* **Given exercise**
Please rewrite the records from the line containing "The width and height of the screenshot is (1346, 808)." through the line containing "Looking at the screenshot, I should coord(29,6).", changing "strumming pattern" to "chord progression" and leaving everything else the same. Return only those lines.
** Begin Data **
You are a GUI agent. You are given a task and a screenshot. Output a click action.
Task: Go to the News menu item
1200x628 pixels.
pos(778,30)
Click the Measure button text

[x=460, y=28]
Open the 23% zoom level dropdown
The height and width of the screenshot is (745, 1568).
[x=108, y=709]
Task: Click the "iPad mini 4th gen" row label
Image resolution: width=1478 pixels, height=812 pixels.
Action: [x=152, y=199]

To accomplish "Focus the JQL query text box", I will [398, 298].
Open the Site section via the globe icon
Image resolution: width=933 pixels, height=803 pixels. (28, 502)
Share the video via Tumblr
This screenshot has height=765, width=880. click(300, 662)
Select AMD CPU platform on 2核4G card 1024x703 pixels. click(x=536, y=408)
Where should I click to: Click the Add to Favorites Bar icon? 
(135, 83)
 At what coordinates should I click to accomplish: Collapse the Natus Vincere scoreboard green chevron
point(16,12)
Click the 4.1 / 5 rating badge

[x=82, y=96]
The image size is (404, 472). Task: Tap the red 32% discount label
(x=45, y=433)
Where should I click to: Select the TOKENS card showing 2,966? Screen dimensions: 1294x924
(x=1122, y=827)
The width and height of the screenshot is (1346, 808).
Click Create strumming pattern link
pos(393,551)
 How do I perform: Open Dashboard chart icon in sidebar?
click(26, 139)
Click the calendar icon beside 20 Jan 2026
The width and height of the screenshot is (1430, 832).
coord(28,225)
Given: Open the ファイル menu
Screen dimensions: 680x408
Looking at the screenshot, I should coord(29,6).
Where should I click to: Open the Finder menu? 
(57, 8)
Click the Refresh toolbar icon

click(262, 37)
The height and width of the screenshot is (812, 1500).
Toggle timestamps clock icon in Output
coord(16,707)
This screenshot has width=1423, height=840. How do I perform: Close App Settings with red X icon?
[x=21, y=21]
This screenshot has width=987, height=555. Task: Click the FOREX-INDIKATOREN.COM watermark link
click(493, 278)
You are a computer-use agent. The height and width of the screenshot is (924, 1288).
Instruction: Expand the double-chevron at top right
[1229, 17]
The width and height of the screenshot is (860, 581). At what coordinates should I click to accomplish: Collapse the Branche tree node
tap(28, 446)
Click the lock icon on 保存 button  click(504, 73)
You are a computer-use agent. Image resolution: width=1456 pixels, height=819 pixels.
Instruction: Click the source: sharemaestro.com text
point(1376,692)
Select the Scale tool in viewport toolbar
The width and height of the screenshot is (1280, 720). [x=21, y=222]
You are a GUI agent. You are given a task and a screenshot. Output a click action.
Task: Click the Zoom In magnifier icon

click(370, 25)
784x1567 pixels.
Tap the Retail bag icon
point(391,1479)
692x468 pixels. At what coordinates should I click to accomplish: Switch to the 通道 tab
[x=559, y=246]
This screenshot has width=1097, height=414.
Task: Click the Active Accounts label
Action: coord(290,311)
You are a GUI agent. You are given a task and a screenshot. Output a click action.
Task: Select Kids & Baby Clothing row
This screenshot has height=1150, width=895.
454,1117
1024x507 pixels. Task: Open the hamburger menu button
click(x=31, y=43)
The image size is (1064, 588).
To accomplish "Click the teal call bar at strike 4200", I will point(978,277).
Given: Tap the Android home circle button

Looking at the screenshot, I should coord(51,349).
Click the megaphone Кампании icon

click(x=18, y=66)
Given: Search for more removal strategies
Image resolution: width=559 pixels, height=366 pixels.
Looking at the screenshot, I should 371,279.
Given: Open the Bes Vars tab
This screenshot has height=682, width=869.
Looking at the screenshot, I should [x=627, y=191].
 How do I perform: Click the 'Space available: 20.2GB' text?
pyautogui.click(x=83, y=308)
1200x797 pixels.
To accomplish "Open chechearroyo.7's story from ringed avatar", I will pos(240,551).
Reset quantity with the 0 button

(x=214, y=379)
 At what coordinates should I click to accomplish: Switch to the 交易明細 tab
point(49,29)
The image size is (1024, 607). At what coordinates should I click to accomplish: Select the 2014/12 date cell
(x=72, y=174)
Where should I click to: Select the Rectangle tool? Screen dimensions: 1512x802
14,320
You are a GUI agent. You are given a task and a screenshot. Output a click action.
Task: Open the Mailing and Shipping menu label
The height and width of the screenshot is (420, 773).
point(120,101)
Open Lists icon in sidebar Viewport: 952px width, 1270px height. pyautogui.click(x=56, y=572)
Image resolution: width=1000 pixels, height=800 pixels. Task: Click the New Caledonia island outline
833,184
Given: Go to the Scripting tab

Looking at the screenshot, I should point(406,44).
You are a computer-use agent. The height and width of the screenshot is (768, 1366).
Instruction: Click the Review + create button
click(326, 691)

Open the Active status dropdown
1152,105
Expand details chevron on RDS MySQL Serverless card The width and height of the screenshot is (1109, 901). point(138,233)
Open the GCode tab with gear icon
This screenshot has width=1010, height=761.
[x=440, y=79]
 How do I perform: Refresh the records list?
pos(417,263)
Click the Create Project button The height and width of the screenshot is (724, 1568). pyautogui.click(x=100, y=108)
** End Data **
* **Complete answer**
The width and height of the screenshot is (1346, 808).
Click Create chord progression link
pos(393,551)
 How do I perform: Open Dashboard chart icon in sidebar?
click(26, 139)
Click the calendar icon beside 20 Jan 2026
The width and height of the screenshot is (1430, 832).
coord(28,225)
Given: Open the ファイル menu
Screen dimensions: 680x408
Looking at the screenshot, I should coord(29,6).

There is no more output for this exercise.